SUPPLIED DATA:
-- START --
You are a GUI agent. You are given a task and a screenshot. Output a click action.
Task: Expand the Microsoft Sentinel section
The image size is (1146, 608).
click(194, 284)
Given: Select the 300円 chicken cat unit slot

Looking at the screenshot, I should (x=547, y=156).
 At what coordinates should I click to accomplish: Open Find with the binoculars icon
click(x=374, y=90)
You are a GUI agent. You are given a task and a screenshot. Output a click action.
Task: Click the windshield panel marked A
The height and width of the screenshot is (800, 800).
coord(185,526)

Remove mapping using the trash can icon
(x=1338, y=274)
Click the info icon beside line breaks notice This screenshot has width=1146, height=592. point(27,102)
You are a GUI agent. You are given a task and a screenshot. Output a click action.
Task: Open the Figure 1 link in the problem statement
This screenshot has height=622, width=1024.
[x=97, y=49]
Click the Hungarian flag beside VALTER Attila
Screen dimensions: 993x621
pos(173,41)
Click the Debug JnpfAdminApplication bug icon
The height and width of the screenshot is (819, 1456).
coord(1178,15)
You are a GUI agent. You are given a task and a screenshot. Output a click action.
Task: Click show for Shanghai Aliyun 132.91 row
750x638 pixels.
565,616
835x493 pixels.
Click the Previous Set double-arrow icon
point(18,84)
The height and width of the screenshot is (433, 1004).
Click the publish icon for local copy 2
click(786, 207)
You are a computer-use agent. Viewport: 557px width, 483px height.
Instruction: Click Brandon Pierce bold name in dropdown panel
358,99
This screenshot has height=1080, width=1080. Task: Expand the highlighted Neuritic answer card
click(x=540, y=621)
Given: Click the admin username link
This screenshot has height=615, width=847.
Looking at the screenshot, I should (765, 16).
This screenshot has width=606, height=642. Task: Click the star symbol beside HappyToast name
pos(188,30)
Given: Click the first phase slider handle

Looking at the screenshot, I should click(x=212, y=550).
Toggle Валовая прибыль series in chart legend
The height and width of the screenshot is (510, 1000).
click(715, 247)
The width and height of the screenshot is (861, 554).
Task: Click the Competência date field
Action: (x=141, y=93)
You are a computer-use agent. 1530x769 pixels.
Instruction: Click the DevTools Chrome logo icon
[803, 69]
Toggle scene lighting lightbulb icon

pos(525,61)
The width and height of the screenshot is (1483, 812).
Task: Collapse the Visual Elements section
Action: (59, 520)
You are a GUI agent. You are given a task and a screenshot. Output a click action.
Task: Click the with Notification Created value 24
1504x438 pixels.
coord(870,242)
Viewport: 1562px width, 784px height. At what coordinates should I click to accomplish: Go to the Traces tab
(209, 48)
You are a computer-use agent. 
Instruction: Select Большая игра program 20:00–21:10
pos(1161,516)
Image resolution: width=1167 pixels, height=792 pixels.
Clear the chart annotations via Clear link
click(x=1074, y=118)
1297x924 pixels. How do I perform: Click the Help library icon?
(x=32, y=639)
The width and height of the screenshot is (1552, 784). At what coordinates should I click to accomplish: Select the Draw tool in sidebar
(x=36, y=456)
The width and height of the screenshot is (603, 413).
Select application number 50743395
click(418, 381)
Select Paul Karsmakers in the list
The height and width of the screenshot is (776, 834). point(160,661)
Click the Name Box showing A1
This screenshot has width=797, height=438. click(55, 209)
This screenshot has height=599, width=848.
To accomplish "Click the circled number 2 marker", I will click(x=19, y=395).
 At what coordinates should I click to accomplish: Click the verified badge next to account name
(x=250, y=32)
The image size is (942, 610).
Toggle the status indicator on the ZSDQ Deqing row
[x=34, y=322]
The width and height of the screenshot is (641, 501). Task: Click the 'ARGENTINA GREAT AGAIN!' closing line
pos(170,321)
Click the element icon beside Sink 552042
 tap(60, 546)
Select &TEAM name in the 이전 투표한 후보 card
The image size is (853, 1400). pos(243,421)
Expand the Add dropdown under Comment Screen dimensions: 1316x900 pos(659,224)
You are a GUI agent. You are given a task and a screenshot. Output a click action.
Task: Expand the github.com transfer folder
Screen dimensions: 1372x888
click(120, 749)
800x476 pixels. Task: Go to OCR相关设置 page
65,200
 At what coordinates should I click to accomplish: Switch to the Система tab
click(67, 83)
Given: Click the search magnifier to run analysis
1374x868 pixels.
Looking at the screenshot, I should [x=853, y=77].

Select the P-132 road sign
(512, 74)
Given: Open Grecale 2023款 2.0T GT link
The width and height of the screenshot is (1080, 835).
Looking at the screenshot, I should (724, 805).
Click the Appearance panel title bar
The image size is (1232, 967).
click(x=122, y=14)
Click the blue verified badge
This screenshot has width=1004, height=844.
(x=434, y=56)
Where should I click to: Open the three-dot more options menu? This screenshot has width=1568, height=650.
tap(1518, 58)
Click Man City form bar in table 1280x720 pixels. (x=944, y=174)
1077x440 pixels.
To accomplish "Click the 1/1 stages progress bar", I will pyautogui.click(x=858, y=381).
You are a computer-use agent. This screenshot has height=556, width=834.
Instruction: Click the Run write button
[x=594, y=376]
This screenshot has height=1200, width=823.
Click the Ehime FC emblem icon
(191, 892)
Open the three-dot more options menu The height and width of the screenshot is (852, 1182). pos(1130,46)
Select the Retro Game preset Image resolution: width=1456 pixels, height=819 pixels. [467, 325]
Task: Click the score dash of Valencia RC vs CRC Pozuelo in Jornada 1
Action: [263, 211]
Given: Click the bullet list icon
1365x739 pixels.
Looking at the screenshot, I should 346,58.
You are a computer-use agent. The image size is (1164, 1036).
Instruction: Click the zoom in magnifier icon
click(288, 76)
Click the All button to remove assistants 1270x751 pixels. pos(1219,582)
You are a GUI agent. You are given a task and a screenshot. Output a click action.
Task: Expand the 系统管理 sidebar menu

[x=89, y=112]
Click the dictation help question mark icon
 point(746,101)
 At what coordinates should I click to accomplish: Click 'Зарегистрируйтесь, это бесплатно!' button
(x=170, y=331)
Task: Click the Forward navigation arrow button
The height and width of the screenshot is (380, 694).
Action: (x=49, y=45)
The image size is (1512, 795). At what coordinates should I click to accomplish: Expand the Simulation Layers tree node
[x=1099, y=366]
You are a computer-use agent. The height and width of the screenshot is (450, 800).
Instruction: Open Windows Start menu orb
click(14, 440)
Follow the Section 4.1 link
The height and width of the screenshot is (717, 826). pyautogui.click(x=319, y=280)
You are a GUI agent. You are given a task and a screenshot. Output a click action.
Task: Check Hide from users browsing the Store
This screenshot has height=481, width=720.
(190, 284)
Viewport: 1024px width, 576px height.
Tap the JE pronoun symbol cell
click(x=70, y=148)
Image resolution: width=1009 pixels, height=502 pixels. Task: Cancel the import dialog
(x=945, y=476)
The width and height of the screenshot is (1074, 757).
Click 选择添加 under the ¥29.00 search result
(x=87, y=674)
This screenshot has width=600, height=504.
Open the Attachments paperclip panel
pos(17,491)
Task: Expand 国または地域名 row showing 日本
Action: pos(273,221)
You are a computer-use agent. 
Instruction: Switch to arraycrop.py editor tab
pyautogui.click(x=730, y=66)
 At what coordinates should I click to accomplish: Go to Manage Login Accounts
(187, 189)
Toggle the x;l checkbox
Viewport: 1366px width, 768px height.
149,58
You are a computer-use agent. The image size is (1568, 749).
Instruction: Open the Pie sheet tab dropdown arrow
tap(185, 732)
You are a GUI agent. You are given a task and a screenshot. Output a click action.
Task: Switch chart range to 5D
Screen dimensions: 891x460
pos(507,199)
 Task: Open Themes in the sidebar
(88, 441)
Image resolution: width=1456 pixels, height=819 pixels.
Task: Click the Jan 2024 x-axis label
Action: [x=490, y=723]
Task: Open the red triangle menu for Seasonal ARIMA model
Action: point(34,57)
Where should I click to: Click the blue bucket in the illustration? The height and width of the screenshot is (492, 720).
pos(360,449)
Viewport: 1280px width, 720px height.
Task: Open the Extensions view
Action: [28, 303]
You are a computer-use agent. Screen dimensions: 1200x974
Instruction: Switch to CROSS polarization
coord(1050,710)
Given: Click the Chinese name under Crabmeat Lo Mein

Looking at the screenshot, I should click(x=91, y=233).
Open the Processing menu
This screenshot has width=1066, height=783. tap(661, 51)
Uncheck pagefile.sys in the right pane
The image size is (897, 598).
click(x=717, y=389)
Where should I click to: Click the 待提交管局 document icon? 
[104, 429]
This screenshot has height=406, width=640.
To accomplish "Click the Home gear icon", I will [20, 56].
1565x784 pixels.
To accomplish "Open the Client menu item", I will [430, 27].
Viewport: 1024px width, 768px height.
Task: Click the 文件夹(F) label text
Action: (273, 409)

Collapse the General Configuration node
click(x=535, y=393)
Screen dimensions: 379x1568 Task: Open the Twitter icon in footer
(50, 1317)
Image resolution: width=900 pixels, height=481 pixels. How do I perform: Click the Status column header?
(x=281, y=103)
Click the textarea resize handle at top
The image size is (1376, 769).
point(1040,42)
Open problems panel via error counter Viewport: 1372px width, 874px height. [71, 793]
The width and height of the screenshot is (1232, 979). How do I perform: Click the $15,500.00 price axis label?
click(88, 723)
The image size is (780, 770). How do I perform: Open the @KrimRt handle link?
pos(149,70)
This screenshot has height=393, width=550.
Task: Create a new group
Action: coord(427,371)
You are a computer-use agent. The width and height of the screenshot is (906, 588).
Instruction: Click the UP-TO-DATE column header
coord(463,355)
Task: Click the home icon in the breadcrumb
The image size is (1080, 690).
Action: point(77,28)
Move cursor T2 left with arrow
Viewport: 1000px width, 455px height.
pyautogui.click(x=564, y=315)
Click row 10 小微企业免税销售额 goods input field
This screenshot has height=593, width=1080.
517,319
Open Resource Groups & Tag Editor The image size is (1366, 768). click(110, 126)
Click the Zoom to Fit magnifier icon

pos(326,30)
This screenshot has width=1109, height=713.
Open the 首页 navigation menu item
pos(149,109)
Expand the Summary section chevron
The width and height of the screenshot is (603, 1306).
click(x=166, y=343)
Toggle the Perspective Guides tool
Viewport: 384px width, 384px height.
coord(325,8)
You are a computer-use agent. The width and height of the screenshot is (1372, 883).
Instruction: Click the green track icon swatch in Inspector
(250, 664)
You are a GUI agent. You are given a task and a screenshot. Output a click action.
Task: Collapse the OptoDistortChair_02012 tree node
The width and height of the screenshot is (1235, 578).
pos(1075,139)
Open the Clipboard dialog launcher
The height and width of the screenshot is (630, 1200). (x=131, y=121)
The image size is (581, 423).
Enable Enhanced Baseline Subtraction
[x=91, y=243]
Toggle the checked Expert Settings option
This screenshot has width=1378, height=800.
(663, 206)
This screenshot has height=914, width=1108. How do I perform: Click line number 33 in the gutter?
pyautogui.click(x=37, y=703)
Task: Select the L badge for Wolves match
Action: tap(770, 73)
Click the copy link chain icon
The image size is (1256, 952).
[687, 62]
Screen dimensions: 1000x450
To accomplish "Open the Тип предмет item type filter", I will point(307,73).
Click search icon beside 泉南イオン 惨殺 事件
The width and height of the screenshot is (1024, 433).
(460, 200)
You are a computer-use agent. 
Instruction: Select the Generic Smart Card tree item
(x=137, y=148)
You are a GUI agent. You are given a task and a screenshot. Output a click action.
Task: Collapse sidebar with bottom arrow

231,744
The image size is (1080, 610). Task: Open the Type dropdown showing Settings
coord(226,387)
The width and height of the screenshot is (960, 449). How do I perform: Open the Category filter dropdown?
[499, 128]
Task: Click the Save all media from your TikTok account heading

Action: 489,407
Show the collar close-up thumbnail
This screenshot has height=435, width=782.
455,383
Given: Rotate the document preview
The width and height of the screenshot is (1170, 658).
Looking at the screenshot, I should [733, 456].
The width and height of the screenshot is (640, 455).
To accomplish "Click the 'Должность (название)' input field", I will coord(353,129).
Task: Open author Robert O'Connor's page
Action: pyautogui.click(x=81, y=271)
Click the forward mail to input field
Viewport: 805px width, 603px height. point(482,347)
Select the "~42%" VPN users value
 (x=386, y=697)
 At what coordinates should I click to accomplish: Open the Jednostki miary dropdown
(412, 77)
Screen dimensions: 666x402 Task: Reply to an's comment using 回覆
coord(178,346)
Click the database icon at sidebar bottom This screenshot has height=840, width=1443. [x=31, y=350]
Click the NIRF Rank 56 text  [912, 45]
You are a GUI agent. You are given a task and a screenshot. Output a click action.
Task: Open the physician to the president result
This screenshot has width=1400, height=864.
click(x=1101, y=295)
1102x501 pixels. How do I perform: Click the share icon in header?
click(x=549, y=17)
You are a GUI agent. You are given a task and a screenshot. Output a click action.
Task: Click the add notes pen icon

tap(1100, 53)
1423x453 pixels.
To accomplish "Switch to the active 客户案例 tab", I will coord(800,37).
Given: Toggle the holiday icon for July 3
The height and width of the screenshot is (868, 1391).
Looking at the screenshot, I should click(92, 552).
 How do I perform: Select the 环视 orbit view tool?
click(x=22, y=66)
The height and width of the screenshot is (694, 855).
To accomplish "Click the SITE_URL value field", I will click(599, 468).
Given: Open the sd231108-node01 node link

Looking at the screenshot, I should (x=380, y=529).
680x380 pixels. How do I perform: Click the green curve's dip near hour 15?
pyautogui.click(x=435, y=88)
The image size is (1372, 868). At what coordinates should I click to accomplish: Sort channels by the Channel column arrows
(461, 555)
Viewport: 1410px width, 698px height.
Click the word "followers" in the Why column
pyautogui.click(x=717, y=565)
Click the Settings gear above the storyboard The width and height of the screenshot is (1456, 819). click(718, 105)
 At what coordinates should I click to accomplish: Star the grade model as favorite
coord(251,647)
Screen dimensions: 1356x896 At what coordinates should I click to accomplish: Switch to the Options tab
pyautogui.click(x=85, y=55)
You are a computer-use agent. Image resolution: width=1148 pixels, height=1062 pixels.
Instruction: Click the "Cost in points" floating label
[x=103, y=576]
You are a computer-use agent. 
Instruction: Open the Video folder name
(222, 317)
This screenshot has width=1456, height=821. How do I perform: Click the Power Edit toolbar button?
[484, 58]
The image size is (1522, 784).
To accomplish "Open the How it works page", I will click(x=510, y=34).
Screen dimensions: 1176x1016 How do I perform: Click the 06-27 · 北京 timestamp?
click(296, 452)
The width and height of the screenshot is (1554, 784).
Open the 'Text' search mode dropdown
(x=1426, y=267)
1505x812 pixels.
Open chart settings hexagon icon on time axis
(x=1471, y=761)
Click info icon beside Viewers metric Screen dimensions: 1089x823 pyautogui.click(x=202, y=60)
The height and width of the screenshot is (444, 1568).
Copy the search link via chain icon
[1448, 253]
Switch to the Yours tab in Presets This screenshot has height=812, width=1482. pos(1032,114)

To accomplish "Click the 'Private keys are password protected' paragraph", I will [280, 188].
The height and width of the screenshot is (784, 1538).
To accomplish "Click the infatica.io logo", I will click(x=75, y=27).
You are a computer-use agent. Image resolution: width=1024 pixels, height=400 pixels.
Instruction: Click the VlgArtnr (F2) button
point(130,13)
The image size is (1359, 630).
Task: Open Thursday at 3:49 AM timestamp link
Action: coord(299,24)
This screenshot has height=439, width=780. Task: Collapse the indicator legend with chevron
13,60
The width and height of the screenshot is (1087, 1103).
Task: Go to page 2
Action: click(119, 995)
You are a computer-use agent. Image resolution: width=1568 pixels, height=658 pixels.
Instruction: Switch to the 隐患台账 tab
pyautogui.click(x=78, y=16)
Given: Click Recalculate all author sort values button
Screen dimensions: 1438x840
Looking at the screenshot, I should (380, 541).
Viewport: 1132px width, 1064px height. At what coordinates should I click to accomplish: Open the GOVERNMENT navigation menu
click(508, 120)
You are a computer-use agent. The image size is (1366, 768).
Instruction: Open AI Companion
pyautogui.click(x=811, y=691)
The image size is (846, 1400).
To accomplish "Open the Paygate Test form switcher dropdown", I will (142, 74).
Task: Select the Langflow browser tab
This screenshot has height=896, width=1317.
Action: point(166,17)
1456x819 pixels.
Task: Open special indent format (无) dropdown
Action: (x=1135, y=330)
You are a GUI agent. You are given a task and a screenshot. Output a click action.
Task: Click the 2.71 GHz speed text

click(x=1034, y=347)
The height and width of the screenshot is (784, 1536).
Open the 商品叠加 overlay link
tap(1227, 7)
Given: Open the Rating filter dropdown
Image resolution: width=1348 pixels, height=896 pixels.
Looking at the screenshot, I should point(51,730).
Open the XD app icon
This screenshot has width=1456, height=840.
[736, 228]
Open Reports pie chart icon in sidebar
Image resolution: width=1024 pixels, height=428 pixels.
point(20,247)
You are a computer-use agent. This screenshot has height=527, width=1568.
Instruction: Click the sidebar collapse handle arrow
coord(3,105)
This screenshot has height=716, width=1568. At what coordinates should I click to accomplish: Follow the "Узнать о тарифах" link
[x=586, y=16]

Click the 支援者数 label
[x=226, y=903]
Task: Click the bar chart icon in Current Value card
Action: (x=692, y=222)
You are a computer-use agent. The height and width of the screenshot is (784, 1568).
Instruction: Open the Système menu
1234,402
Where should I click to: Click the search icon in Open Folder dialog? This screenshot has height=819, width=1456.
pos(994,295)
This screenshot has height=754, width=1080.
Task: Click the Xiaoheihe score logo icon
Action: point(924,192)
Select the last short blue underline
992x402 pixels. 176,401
-- END --
WHAT YOU HAVE TO DO: Return each line of the records above that contains the word "navigation".

RESULT FOR THIS EXERCISE:
Task: Click the Forward navigation arrow button
Open the 首页 navigation menu item
Viewport: 1132px width, 1064px height. At what coordinates should I click to accomplish: Open the GOVERNMENT navigation menu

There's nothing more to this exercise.